▶ [Short task]:
Identify each line in the material below that contains the word "layer" and copy those lines.
━━━━━━━━━━━━━━━━━━━━
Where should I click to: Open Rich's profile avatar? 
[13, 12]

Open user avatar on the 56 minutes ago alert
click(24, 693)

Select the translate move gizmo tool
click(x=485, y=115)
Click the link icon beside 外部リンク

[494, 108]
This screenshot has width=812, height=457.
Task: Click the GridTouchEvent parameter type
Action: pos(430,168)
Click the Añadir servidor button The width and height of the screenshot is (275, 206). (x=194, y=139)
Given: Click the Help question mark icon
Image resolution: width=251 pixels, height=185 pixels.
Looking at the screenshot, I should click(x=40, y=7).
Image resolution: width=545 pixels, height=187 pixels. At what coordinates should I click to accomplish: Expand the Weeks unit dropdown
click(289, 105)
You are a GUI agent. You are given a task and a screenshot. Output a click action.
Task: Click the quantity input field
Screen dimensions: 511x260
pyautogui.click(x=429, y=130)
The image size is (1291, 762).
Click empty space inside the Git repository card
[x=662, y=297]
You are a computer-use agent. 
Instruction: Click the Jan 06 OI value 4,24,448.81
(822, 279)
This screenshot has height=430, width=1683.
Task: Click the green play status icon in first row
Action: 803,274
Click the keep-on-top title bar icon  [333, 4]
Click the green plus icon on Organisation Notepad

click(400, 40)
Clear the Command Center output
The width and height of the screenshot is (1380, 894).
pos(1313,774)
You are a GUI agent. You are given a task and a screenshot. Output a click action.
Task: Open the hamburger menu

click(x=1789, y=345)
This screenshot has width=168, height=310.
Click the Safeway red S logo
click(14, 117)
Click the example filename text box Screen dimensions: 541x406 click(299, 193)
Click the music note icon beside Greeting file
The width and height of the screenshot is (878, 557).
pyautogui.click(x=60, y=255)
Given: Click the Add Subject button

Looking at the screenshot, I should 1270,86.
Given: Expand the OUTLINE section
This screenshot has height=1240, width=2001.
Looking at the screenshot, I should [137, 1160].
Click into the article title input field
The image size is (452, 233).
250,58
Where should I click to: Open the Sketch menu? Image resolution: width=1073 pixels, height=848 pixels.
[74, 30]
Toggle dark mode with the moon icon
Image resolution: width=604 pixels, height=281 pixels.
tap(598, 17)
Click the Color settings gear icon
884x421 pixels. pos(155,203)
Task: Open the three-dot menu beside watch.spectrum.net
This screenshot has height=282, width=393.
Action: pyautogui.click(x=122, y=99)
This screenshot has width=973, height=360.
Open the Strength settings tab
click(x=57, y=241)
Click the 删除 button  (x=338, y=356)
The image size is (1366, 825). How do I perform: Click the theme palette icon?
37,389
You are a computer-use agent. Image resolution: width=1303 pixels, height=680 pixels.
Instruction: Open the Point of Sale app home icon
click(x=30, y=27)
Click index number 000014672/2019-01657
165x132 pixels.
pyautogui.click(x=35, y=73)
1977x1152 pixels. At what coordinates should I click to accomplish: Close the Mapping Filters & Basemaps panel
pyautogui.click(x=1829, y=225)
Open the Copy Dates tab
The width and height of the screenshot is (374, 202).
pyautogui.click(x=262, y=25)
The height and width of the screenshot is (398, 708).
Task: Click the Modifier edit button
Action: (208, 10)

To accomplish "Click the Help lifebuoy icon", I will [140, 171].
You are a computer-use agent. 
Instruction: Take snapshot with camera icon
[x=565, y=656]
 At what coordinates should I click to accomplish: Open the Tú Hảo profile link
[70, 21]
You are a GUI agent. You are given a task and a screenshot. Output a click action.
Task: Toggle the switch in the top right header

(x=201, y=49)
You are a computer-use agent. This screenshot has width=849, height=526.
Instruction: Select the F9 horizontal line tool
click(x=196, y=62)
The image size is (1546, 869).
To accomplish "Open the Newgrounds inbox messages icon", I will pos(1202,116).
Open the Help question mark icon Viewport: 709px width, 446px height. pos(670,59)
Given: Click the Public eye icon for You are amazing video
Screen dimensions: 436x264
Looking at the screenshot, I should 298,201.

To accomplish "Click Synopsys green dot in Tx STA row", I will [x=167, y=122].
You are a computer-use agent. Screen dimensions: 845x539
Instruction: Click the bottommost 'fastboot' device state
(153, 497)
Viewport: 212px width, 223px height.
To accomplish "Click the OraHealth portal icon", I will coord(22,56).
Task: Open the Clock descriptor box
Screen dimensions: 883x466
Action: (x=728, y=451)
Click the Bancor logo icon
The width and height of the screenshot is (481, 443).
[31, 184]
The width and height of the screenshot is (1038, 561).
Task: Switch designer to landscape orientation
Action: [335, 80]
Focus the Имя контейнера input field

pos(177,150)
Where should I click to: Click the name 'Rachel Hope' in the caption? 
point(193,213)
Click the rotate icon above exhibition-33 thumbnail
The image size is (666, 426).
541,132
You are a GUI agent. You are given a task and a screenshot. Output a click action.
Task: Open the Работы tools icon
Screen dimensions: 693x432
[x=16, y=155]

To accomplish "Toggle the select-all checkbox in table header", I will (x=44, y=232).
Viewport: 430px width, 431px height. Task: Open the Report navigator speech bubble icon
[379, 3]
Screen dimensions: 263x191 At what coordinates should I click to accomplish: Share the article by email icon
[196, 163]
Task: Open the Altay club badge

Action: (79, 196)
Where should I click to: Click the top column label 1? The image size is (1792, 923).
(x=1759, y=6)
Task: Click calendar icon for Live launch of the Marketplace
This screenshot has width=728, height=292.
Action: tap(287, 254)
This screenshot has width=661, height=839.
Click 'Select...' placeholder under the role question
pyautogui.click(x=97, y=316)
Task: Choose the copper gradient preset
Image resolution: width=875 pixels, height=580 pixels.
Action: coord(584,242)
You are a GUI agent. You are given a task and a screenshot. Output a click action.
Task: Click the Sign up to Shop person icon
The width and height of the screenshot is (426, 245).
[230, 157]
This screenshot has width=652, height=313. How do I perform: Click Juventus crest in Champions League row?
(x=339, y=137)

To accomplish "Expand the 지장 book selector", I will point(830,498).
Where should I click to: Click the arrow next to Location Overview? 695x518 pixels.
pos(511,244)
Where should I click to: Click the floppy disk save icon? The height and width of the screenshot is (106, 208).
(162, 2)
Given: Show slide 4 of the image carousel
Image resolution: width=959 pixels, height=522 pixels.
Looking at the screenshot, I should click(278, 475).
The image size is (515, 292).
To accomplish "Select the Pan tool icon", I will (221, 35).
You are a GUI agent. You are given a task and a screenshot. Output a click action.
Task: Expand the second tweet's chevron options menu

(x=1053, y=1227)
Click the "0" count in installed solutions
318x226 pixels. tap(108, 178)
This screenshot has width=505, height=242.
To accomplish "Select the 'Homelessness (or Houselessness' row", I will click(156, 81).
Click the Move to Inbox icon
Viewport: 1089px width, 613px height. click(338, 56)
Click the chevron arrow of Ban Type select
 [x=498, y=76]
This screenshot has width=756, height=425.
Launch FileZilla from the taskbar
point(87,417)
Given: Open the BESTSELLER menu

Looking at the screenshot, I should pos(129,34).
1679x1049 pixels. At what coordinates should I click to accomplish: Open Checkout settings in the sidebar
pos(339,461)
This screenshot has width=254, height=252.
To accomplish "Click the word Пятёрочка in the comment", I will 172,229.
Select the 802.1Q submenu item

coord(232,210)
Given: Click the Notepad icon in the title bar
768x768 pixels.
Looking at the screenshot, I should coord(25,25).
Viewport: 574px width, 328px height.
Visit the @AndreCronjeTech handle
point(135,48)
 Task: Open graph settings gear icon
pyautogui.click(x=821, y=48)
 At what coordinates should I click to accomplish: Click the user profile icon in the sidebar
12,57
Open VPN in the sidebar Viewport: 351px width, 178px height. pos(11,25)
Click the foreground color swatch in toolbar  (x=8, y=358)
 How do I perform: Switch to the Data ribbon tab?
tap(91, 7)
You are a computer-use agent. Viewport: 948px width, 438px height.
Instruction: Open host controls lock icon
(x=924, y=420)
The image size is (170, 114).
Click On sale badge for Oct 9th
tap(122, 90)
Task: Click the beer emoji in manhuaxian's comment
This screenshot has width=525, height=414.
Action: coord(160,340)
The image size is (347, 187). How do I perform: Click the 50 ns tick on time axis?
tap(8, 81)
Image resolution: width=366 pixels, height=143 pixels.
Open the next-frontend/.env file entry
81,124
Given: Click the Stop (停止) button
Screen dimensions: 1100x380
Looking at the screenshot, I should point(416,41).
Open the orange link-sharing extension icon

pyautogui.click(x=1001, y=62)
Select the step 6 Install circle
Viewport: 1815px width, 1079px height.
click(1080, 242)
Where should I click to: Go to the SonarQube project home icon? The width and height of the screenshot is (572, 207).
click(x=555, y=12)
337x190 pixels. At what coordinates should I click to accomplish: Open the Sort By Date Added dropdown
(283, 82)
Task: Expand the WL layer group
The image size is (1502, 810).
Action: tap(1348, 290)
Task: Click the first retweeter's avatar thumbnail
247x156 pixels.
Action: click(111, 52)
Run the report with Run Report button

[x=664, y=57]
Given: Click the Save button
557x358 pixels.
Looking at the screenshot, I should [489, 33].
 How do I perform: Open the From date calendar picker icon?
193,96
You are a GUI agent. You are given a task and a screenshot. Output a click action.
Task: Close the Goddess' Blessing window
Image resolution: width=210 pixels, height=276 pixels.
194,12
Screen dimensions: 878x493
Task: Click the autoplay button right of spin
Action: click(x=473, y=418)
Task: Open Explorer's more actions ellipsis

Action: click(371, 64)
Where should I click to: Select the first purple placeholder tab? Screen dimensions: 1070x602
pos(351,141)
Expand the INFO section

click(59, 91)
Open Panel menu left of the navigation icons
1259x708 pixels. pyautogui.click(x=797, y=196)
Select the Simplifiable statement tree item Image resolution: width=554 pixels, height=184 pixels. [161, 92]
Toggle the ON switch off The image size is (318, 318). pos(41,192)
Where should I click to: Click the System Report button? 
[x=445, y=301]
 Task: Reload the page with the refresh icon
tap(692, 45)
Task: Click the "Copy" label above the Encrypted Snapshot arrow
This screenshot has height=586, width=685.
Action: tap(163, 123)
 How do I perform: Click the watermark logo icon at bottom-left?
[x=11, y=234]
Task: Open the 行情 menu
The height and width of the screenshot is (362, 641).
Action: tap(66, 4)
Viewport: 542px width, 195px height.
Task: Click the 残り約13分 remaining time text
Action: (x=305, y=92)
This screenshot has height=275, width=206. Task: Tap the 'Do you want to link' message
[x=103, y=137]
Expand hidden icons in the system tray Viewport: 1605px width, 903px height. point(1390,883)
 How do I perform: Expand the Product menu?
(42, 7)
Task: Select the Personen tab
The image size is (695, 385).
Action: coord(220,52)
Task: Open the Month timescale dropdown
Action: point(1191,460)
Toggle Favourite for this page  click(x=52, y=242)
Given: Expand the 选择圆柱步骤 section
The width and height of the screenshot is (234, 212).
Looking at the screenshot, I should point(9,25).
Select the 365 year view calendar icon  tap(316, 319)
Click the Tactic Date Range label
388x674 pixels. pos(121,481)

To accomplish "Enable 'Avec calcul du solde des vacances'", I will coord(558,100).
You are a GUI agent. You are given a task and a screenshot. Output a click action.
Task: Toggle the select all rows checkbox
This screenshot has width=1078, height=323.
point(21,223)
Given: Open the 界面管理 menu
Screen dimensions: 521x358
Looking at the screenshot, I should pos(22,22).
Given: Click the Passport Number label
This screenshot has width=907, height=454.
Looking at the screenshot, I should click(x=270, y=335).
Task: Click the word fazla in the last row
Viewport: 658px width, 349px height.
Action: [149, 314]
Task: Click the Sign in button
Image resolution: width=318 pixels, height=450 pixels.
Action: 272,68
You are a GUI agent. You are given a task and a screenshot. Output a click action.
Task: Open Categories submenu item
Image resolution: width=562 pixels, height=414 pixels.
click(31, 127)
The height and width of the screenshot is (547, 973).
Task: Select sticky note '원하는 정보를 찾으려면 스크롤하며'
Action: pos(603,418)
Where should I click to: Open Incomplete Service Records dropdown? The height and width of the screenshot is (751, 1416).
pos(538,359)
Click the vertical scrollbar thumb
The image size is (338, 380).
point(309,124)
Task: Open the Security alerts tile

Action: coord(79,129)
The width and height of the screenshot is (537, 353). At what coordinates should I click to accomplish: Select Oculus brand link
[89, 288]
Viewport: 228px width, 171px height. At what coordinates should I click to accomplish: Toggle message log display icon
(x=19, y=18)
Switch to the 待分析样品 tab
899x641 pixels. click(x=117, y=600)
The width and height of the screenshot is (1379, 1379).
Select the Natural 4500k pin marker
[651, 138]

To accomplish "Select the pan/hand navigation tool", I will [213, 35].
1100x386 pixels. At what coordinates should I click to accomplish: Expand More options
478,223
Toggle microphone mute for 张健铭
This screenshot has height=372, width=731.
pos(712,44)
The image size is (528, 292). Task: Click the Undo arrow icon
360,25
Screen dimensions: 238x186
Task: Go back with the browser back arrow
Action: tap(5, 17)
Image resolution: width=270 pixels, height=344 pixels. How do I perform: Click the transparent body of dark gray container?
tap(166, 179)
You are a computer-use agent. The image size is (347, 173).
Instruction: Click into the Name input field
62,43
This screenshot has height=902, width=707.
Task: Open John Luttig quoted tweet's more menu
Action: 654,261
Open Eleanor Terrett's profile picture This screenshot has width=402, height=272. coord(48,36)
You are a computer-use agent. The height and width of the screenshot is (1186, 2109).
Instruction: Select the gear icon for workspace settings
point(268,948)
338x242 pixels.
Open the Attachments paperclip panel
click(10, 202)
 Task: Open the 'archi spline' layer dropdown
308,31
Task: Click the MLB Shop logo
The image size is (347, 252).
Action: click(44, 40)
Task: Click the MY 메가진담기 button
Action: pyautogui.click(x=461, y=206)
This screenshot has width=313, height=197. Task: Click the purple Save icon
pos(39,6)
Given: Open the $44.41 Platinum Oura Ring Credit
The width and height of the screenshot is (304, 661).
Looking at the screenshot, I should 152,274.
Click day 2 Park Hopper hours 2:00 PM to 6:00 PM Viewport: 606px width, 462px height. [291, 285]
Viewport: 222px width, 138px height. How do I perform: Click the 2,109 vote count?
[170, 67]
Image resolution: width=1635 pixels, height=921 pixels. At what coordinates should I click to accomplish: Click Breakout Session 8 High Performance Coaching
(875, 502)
━━━━━━━━━━━━━━━━━━━━
▶ [The result]:
Task: Expand the WL layer group
 Task: Open the 'archi spline' layer dropdown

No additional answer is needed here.